O livro Sobre o autoritarismo brasileiro, de Lilia Moritz Schwarcz, desmascara a mitologia nacional de um Brasil tolerante e acolhedor, revelando as raízes históricas profundas de um autoritarismo que permeia cinco séculos de nossa trajetória. Publicado pela Companhia das Letras em 2019, a obra da historiadora examina temas como escravidão, racismo, mandonismo, patrimonialismo, corrupção, desigualdade social, violência, raça, gênero e intolerância, mostrando como essas fissuras estruturais moldam o presente. Schwarcz argumenta que o fenômeno não se limita a regimes ditatoriais específicos, mas constitui um traço cultural e social enraizado na colonização portuguesa e na escravidão, perpetuado por lógicas de dominação que naturalizam a exclusão.

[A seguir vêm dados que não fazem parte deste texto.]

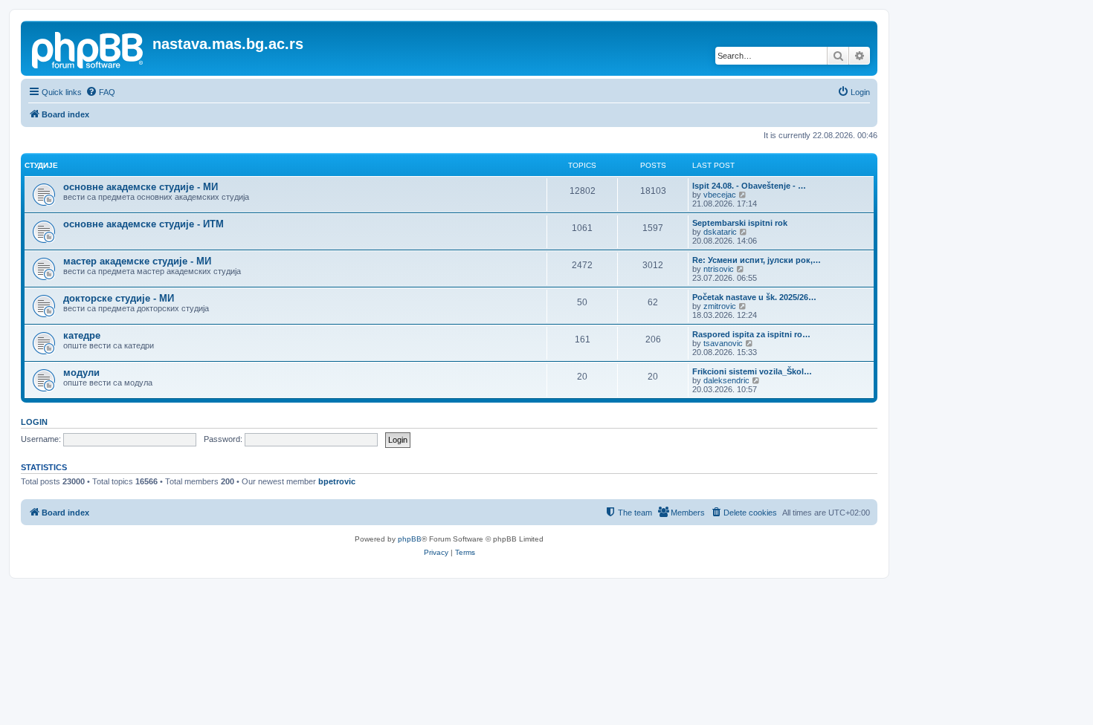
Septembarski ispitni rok (739, 222)
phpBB (410, 539)
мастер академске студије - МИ (137, 261)
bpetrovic (336, 481)
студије (41, 165)
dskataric (720, 231)
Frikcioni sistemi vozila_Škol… (752, 371)
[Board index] (88, 48)
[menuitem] (100, 92)
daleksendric (726, 380)
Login (34, 421)
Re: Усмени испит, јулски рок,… (756, 260)
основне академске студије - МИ (140, 186)
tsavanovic (723, 343)
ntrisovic (718, 268)
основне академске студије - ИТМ (143, 224)
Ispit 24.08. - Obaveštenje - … (749, 185)
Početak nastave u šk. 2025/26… (754, 297)
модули (81, 372)
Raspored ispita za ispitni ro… (751, 334)
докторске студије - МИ (118, 298)
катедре (81, 335)
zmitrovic (719, 306)
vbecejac (719, 194)
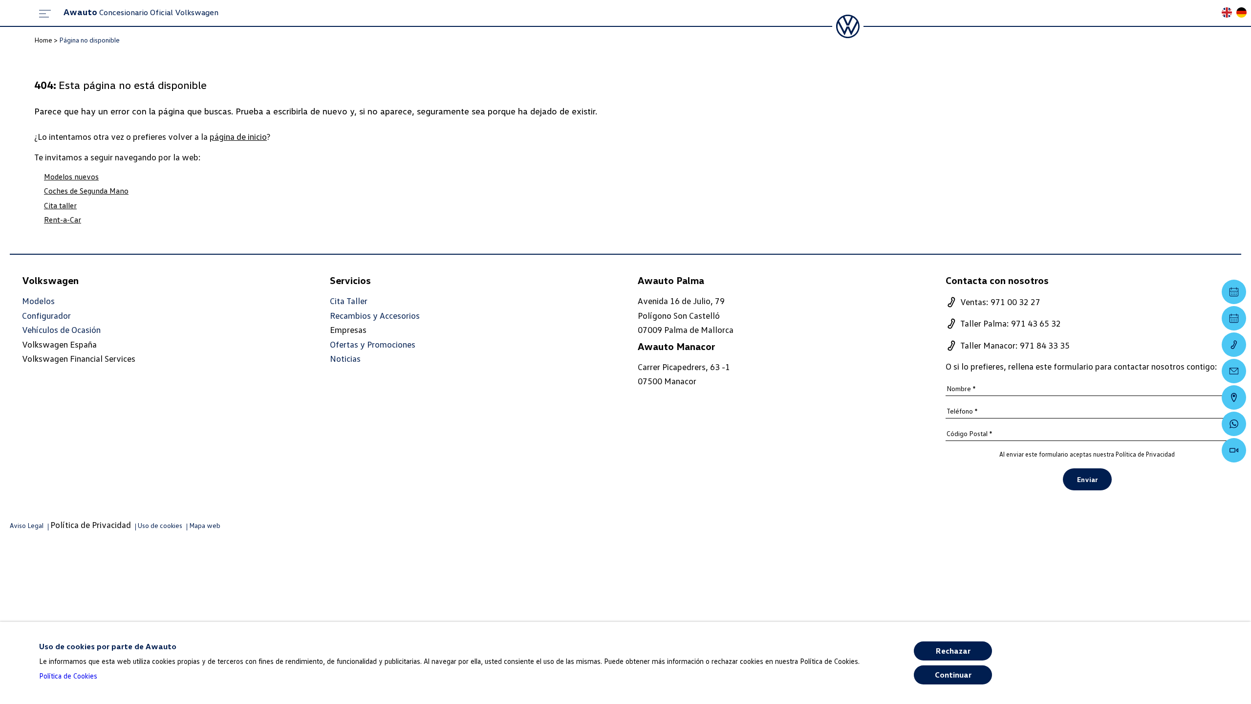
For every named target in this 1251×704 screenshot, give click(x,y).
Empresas (348, 329)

Desde o período colonial, o Brasil construiu hierarquias rígidas baseadas na opressão e no “jeitinho brasileiro”, que mascarava abusos de poder e desigualdades gritantes. A autora destaca o coronelismo na República Velha, o voto de cabresto e práticas oligárquicas que sobrevivem em “bancadas dos parentes” e no patrimonialismo atual, onde o público se confunde com o privado. Esses elementos explicam por que, apesar de constituições progressistas como as de 1934 e 1988, persistem legados de mando e obediência que minam a igualdade jurídica e fomentam a violência cotidiana.
No contexto contemporâneo, especialmente após eventos como o impeachment de 2016 e o governo Bolsonaro, o livro ganha urgência ao alertar para novas ondas autoritárias disfarçadas de populismo ou ultraliberalismo. Schwarcz enfatiza a resistência democrática histórica, mas cobra uma agenda inclusiva que combata a obediência cega a líderes, a repressão a dissidências e a negação do racismo estrutural. Em 2026, com polarizações persistentes, sua análise reforça que ignorar esses “fantasmas do presente” perpetua uma nação excludente, distante de uma cidadania plena.
A força da obra reside na combinação de dados estatísticos, análise antropológica e histórica, sem simplificações, convidando à reflexão crítica sobre educação, memória e diversidade como antídotos ao retrocesso. Schwarcz não oferece soluções prontas, mas expõe as permanências que explicam nossa dificuldade em ser inclusivos. Ler esse livro é essencial para quem busca compreender por que o Brasil, apesar de avanços, ainda patina em intolerâncias e desigualdades que demandam ação coletiva urgente.